Uncertainty Principle

Quantum Mechanics is wild. It makes the universe feels wobbly. Or, rather, it makes me feel wobbly about the universe.

One of the sources of this wobbliness is the uncertainty principle. It is often incorrectly quoted as “you can’t know the position and momentum of a particle simultaneously”. This effect does exist: when you measure one property of a quantum system you do irreversibly change the system. This is the other source of wobbliness in quantum mechanics and is called the measurement problem. This is more closely related to Schrodinger’s cat and questions about the “interpretations” of quantum mechanics.

So if this is not the uncertainty principle, then what is?

Each bar represents the probability of a particle being at a given position. The collection of these probabilities is the probability distribution [code]
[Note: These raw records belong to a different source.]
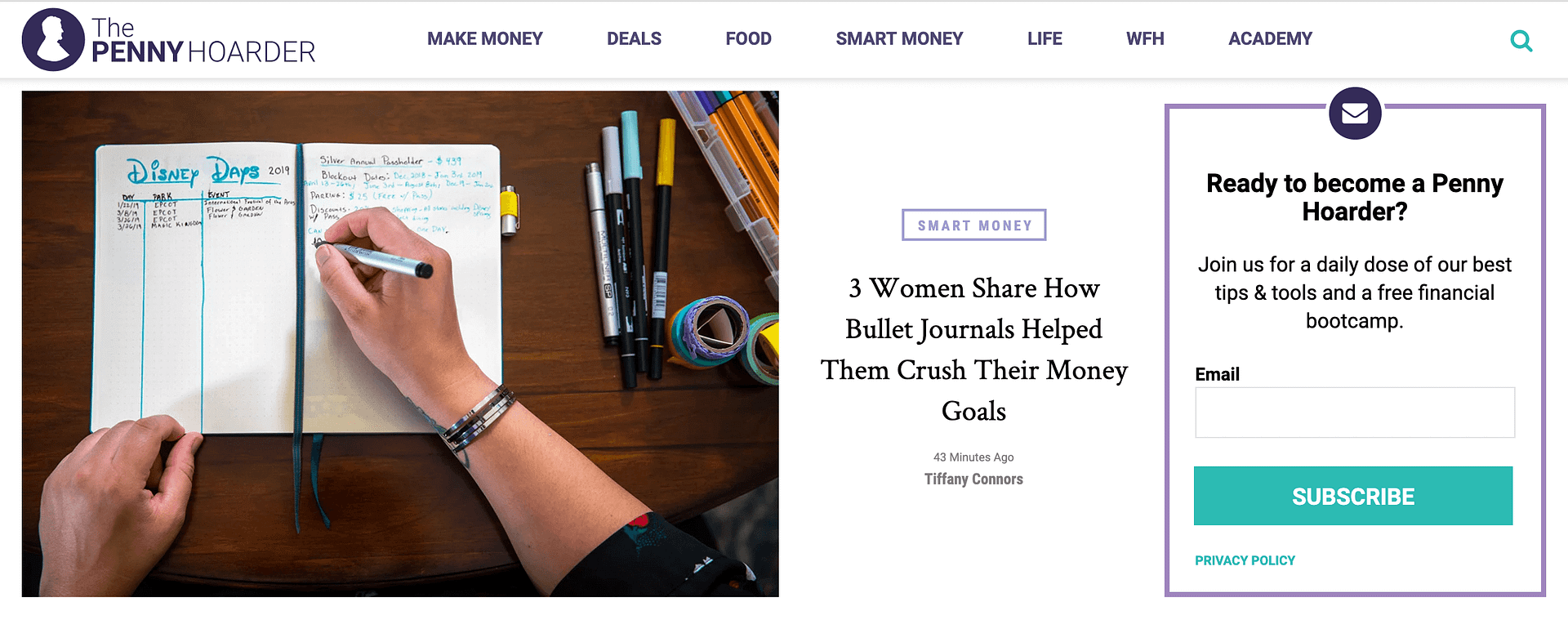Click the Smart Money category tag
Viewport: 1568px width, 620px height.
click(974, 225)
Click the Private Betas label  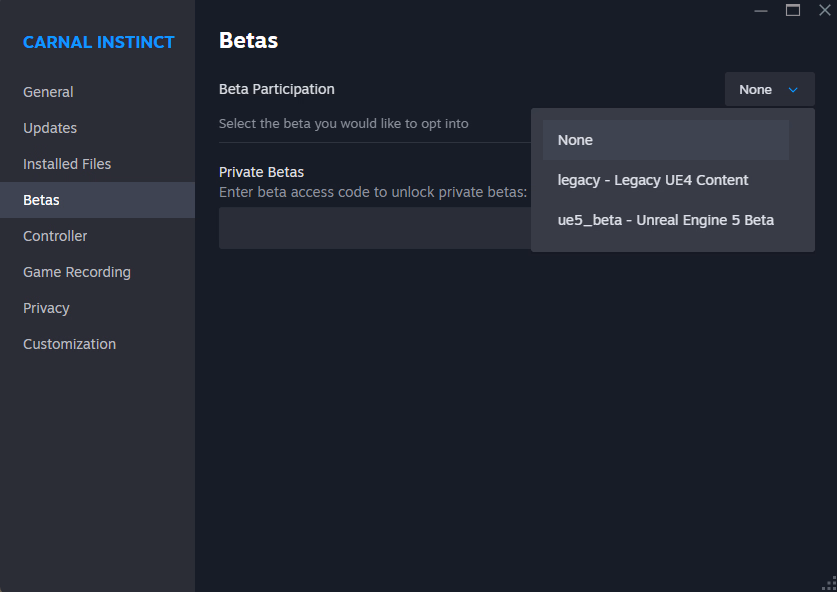click(261, 172)
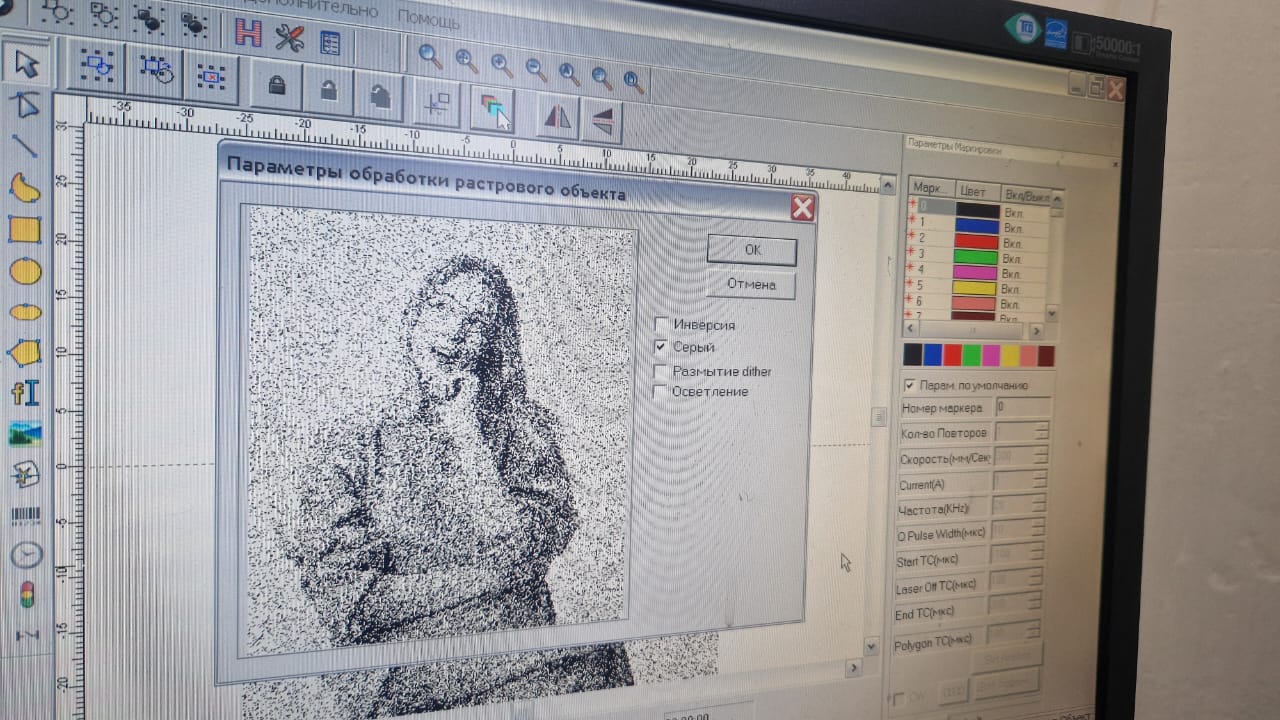Screen dimensions: 1280x720
Task: Click the Номер маркера input field
Action: click(1022, 407)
Let’s start with the probabilistic nature of Quantum Mechanics. A particle doesn’t have an exact location. It has some probability of having one position and some other probability of having another position (the collection of all these probabilities is called the probability distribution). Note that these probabilities are fundamental: the particle behaves as if it is occupying all of those positions. This is the famous wave-particle duality.

So if we were working with these quantum particles, how would that impact us? One change would be that instead of controlling the particle’s exact starting position and momentum, we could only control the probability distribution for those values.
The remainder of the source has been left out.